From the records below, output exactly the lines starting at the line with "Viewport: 337px width, 205px height." and ending at the line with "the 累计 subheader", both of them included, but no pictures.

[Provided data — start]

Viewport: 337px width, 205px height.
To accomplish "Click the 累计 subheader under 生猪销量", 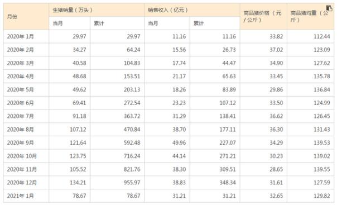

[Provided data — finish]
[Provided data — start]

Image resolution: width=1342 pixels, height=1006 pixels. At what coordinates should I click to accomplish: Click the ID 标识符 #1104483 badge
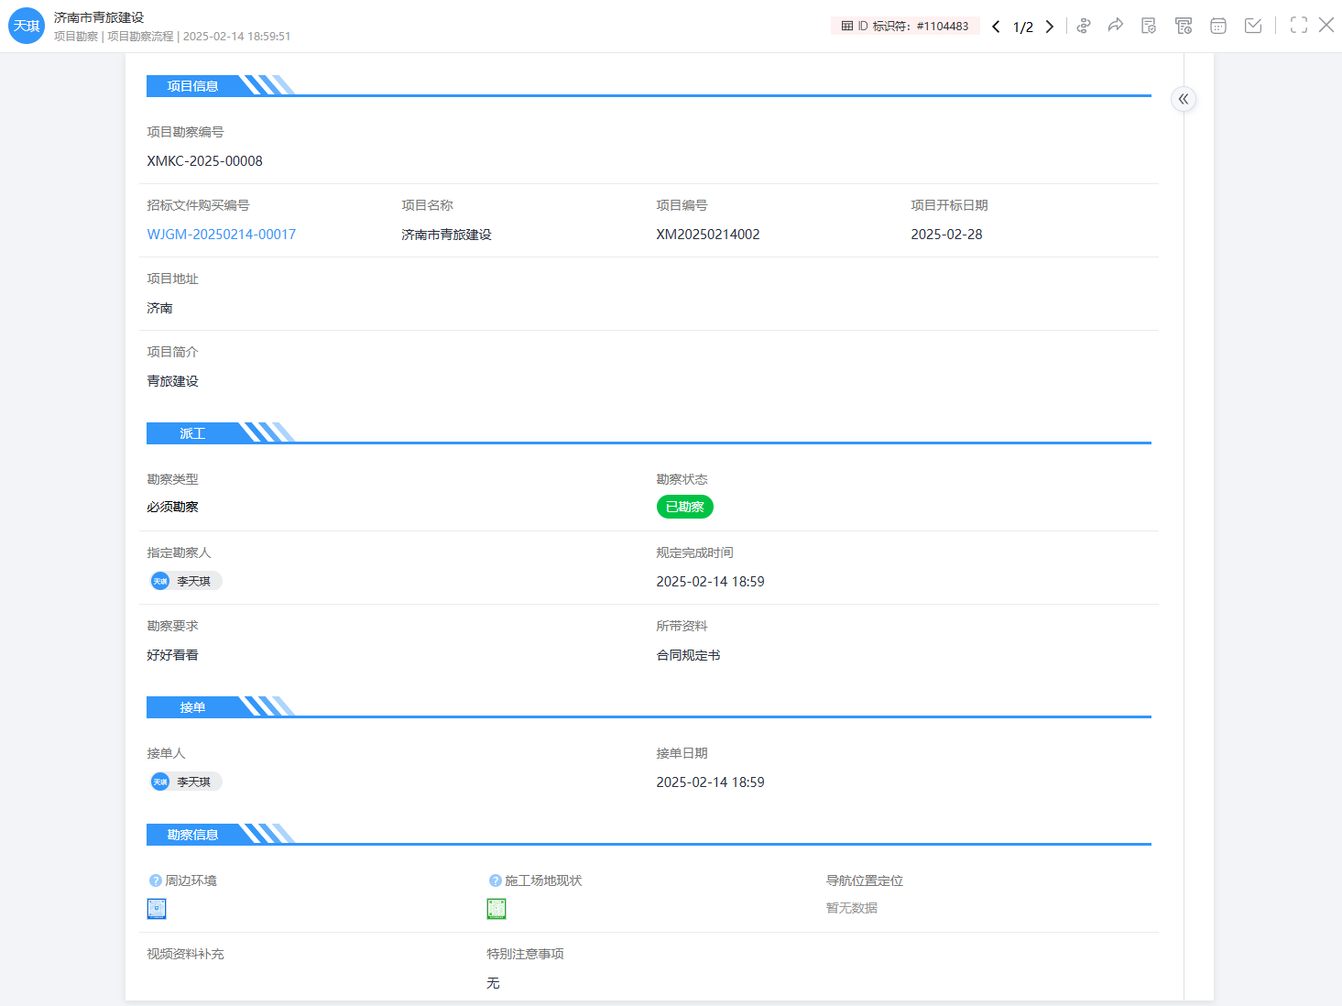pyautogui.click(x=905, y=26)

[Provided data — finish]
[Provided data — start]

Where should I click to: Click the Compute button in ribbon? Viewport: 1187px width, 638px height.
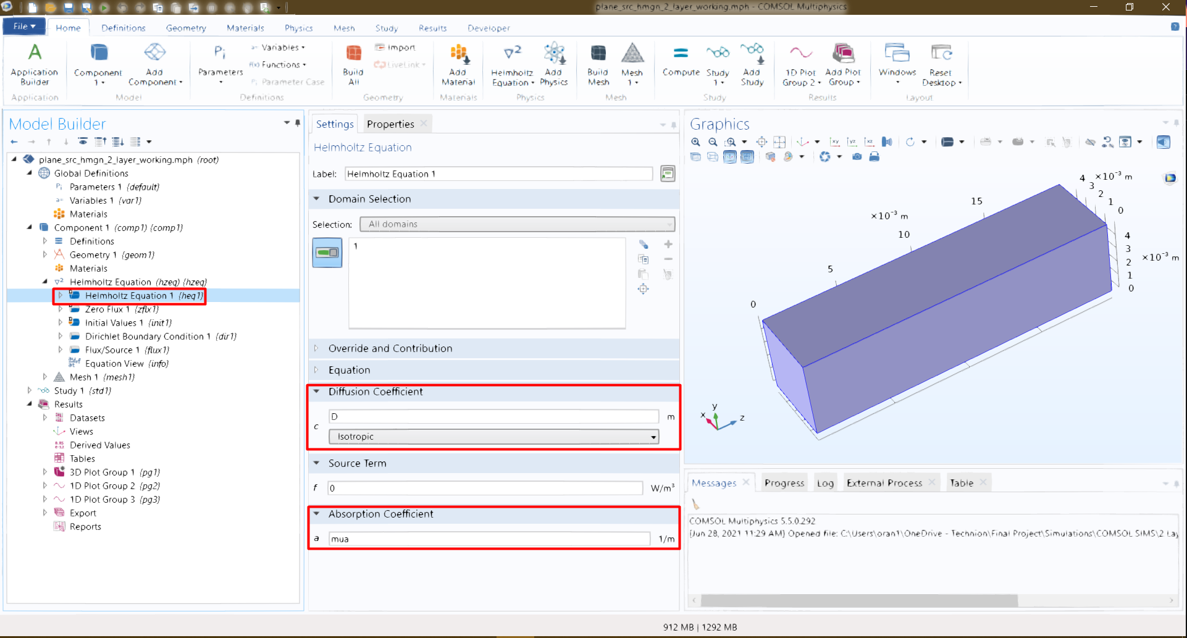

[Provided data — finish]

Result for this task:
Viewport: 337px width, 205px height.
To accomplish "Click the 累计 subheader under 生猪销量", 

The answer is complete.